Tani Jinzan (谷秦山) was the pseudonym for a Japanese Shintoist, astronomer, Confucian scholar and forerunner of the kokugaku movement which would lead to the events of the Bakumatsu period and Meiji restoration in Japanese history. His real name was Tani Shigetō (谷重遠) and he was also known commonly as "Tanzaburō".

==Biography==
Tani was born the third son of a Shinto priest in Okatoyo Hachiman (now Nankoku, Kōchi). At the age of 17, he was sent to Kyoto to study Neo-Confucianism, Shintoism, and calendar studies under Yamazaki Ansai and Asami Keisai. At the age of 32, he traveled to Edo to study under the celebrated Shibukawa Shunkai, and completed work on what would later be termed the Tosa Nangaku (土佐南学) school of philosophy. In 1702, at the age of forty, he was summoned home to Tosa Domain by the 5th daimyō, Yamauchi Toyofusa, and gave lectures to the feudal retainers at Kōchi. During this time, he also accurately calculated the latitude of Kōchi Castle at just over 33.5 degrees north, well over a century before the much more famous Ino Tadataka began his survey of Japan.

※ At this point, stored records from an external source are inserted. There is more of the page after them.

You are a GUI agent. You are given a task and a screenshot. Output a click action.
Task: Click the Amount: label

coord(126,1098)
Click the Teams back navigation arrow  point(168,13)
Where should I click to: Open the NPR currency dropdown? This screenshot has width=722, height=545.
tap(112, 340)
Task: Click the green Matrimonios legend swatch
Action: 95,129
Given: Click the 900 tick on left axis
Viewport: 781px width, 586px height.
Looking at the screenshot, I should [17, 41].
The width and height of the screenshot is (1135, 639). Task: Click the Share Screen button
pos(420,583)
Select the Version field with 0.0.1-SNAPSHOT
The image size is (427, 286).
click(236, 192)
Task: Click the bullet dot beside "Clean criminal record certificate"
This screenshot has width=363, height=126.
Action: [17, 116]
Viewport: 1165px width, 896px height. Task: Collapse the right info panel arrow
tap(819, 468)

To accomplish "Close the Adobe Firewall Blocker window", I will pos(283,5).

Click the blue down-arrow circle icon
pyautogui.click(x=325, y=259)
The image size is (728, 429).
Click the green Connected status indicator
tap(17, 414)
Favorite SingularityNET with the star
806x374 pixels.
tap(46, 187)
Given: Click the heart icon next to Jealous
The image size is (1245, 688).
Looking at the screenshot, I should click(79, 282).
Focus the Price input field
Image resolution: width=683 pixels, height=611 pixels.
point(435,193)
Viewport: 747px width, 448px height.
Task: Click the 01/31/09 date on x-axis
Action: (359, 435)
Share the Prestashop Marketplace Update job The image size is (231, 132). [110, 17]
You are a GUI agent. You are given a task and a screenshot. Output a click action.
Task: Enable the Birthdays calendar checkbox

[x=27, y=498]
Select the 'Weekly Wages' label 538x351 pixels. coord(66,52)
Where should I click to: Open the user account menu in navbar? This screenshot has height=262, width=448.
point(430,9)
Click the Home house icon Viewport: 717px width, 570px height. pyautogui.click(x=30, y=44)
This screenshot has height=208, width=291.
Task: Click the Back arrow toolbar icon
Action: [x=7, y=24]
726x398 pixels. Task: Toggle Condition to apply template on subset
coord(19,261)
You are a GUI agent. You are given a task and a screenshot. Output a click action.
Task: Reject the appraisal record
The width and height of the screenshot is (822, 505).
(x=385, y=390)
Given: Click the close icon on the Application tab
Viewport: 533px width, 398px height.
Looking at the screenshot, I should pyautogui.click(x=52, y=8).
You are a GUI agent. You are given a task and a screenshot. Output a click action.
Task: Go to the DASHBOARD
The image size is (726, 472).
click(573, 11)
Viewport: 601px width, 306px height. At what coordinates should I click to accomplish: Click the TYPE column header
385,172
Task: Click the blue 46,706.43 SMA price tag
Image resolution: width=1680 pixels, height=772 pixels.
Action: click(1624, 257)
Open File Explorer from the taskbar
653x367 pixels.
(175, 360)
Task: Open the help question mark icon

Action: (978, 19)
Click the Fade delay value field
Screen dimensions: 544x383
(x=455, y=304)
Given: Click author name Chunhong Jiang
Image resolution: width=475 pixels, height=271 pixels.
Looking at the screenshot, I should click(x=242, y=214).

However, he fell out of favor during a succession dispute over the 6th daimyō, Yamauchi Toyotaka and was banished from Kōchi Castle and sent to live under house arrest in Tosayamada, now part of the city of Kami, Kōchi. During that time, he studied kokugaku and wrote numerous treatises on national polity, natural history, and the ritsuryō system, which exerted a great influence on later generations. The Meiij period general and politician Tani Tateki was Tani Jinzan's descendant.

He died suddenly at the age of 56. His tombstone, located in Tosayamada, is a simple natural river stone about 30 cm high. It was designated as a National Historic Site in 1944. It is located about 20 minutes on foot from Tosa-Yamada Station on the JR Shikoku Dosan Line.